「超綺麗、久々に見た。ラッキー!」


そこに青空より爽やかな笑顔のあなたが立っていた。

白シャツ X ブルーデニムシャツ X ネイビーパンツの爽やかコーデが最高に似合い、しばし見惚れる。

まるで画面や紙面から抜け出して来たみたい。

これほどの爽やかイケメン滅多にいない。

ほら、室内のカウンターの子達も秘かに盛り上がっている。


「お待たせ……」


あなたの笑顔に心底安心したのか、その驚き眼に涙を浮かべていたと気付いた。

慌てて指で拭い作り笑いに切り替えると、あなたの腕に優しく後頭部を引かれる。


「無理しないで。心細かったろ? ……もう大丈夫、泣いていいよ」


優しい声と言葉、温かな腕に包まれ胸が震え出し、堤防が決壊したように一挙に涙が溢れ出した。

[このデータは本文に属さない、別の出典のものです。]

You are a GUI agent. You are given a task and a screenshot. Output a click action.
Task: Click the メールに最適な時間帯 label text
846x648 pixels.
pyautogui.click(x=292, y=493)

あなたは、すがるように腰に手を回した私の髪を何度も優しく撫でてくれる。

……本当に優しすぎる。

あなたのような素敵すぎる人にこんな遠くまで迎えに来てもらって普通なら勘違いしちゃう。

絶対好きになっちゃう。

私だって普通の女……もうとっくに好きだけどね。

もうどんどんあの頃の想いが戻ってくる、絶対に止められない速さで……。

ひとしきり泣き続け正気を取り戻した私は、恥ずかしさに即手を離ししばらく顔を上げられずにいた。


「出よっか」


「……あ!」


あなたは、そんな私の頭頂を軽くポンして伝票を持ち先に行ってしまった。

私は、焦って本を戻し慌てて後を追うが既に会計は終わっていた。


「ご馳走様~」


「ありがとうございました」


「ご馳走様でした」


母親世代も魅了する笑みで御礼を言い店を後にしたあなたにお札を差し出すと、頑として拒否され困り果ててしまう。


「せっかくだから海付き合ってよ。それでOK」


「……わざわざ来てくれたのにご馳走にまでなれない」


それに喜んで付き合うもの。


「俺が、勝手に来たんだしご馳走したいだけ。……迷惑ならごめん」


右隣でボトムポケットに手を入れ立ち止まり心配な眼差しで見下ろすあなたに慌てて左右に首を振った。


「そんな……凄く嬉しい。来てくれて本当にありがとう」


「……その笑みで充分。行こう」


長い腕で私の肩を押して歩み出すあなたを愛しさ全開で見つめると、誰もが虜になるであろう微笑みに胸がバラ色に輝き出した。